As Campbell remarks on the back page of a new book, entitled The Mighty and the Almighty: How political leaders do God, his quote was never intended to mean what it has been taken to mean: “‘We don’t do God’ is one of my most reused, and misunderstood, sound bites”, he wrote. The truth is, “I said it to stop a long interview with Tony Blair”. Since then, however, “it has…been taken to mean something far deeper”, namely that British politicians should not, on principle, “do” – profess, take seriously, talk about – their religious faith. Campbell wasn’t saying what people subsequently thought he was saying. “We’re not getting onto God right now” might be an accurate translation of what he meant.
In any case, and more to the point, the facts do not bear out the popular interpretation of his words. British political leaders of the last generation or so have been notable for the fact that they were or are Christians.
Our prime ministers
In the 35 years after the Second World War, the UK arguably had only one seriously devout Prime Minister, Harold MacMillan (though Edward Heath and Alec Douglas-Home were both adult believers).
But in the following 35 years, we had three (or four, or five, depending on how you count them) Christian leaders. Margaret Thatcher was fiercely and sincerely devout, her politics being shaped by her formative, almost late-Victorian Methodism.
Tony Blair came to Anglican faith as a student, and converted to Catholicism after leaving office (although he was never especially bothered by denominational or doctrinal issues).
Gordon Brown was famously a son of the manse, more comfortable talking about his father’s beliefs than his own, but who was undoubtedly formed by his Presbyterian upbringing and appeared to retain elements of a personal faith.
David Cameron’s Anglicanism was something similar, predominantly a residue of village life, Eton and Oxford, a faith that famously came and went like Magic FM in the Chilterns.
And Theresa May is a clergyman’s daughter, a practising Anglican and someone who combines the Brown/ Cameron cultural Christian osmosis with the Blair/Thatcher adult Christian sincerity.
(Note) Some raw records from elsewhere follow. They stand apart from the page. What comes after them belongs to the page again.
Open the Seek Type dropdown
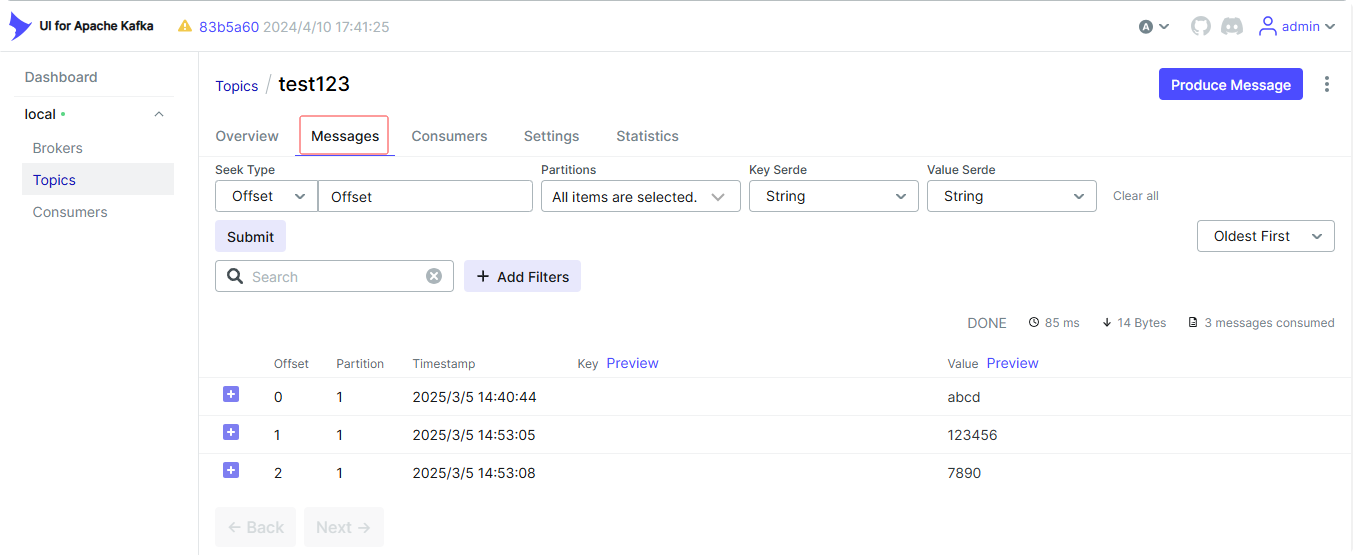Viewport: 1353px width, 555px height. (266, 197)
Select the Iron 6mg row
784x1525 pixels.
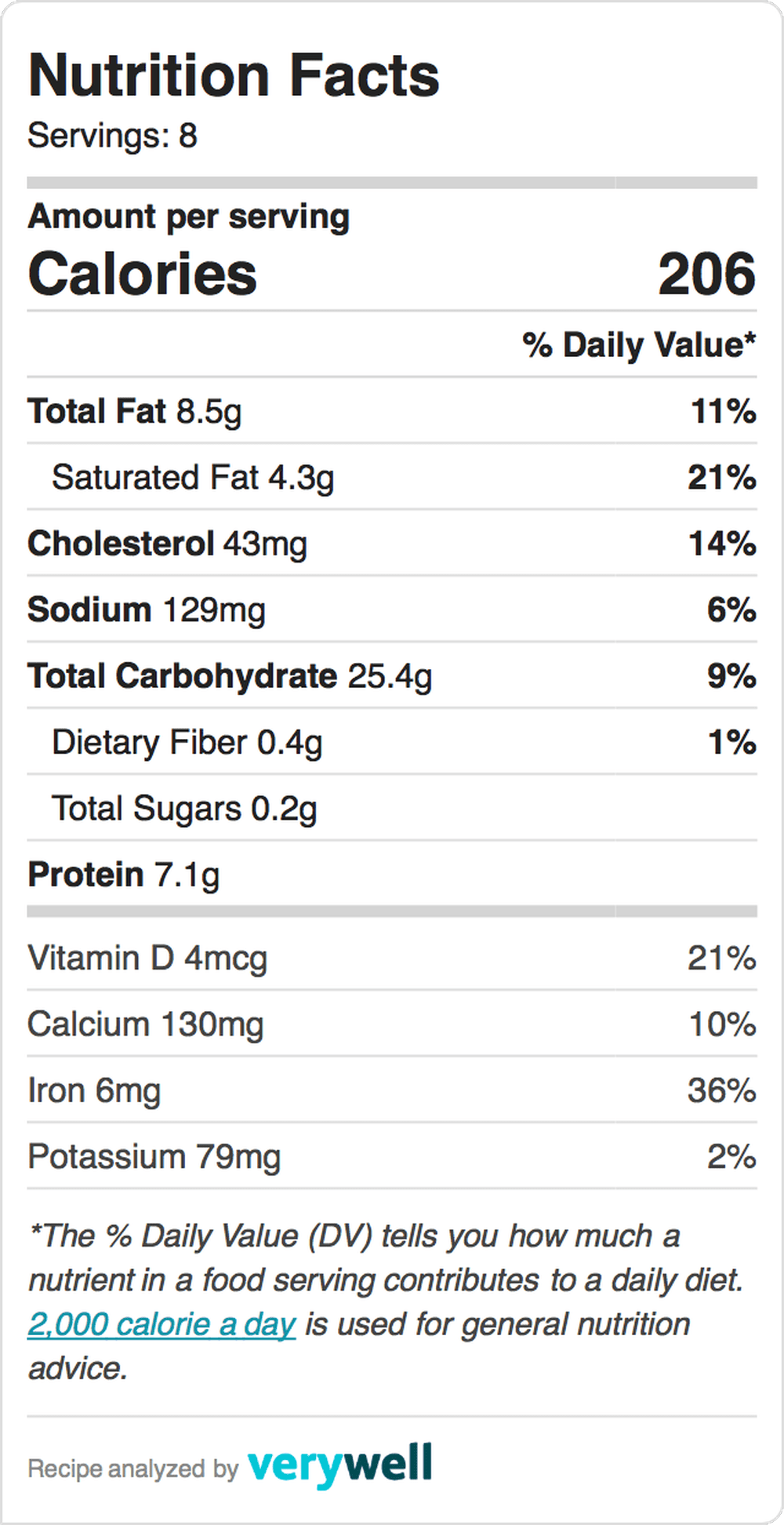click(392, 1090)
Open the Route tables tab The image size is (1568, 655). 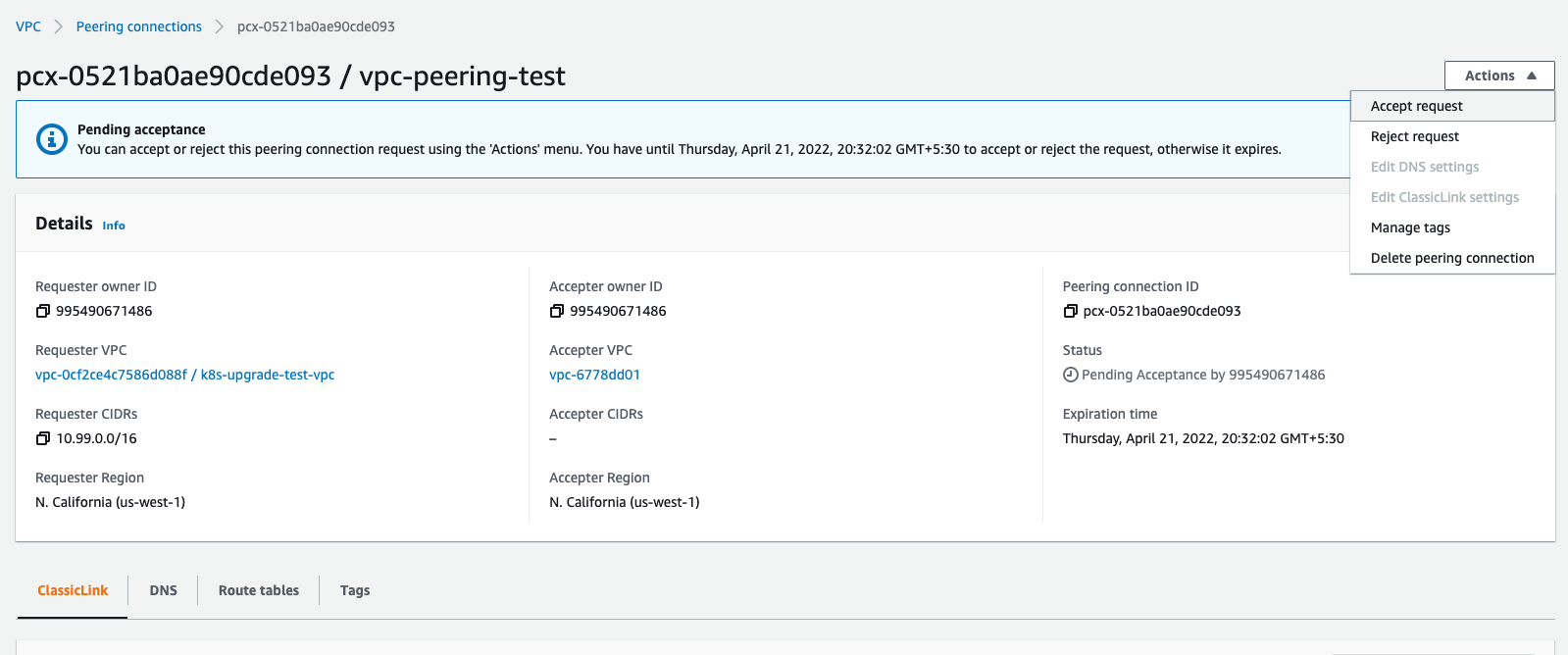pos(258,590)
Whatever else this says about modern British politics, it doesn’t seem like a landscape devoid of God.
The party leaders
Party leaders in the contemporary election show quite a few signs of piety too. Aside from May, the Liberal Democrat leader Tim Farron came to faith as an adult, stumbling across a Bible during a family holiday, books on apologetics, and arriving at “the conclusion that it was true”, being baptised in his early 20s. “I don’t like labels…my faith is in Jesus Christ. I put my trust in him. I count him as my lord and saviour and I’m in no way ashamed of that,” he told The Guardian. Readers no doubt received Farron’s words with thoughtful respect.
Jonathan Bartley, co-leader of the Green Party, has been involved in Christian politics for several decades, from the Movement for Christian Democracy in the 1990s to the think tank Ekklesia, set up in 2002. The UKIP leader Paul Nuttall is a practising Catholic. Ruth Davidson, leader of the Conservative Party in Scotland describes herself as a “practising Christian, a Protestant and a Unionist who is engaged to a Catholic Irishwoman”.
Even those who don’t profess an active belief today often claim some formation in the Christian faith. The leader of the Scottish Liberal Democrats, Willie Rennie, is the grandson of a Church of Scotland minister who has said that religion played a big part in his life when growing up. Alex Salmond has called himself “a Church of Scotland adherent”. Jeremy Corbyn’s father was a churchgoer and his mother had a number of clergy in her family.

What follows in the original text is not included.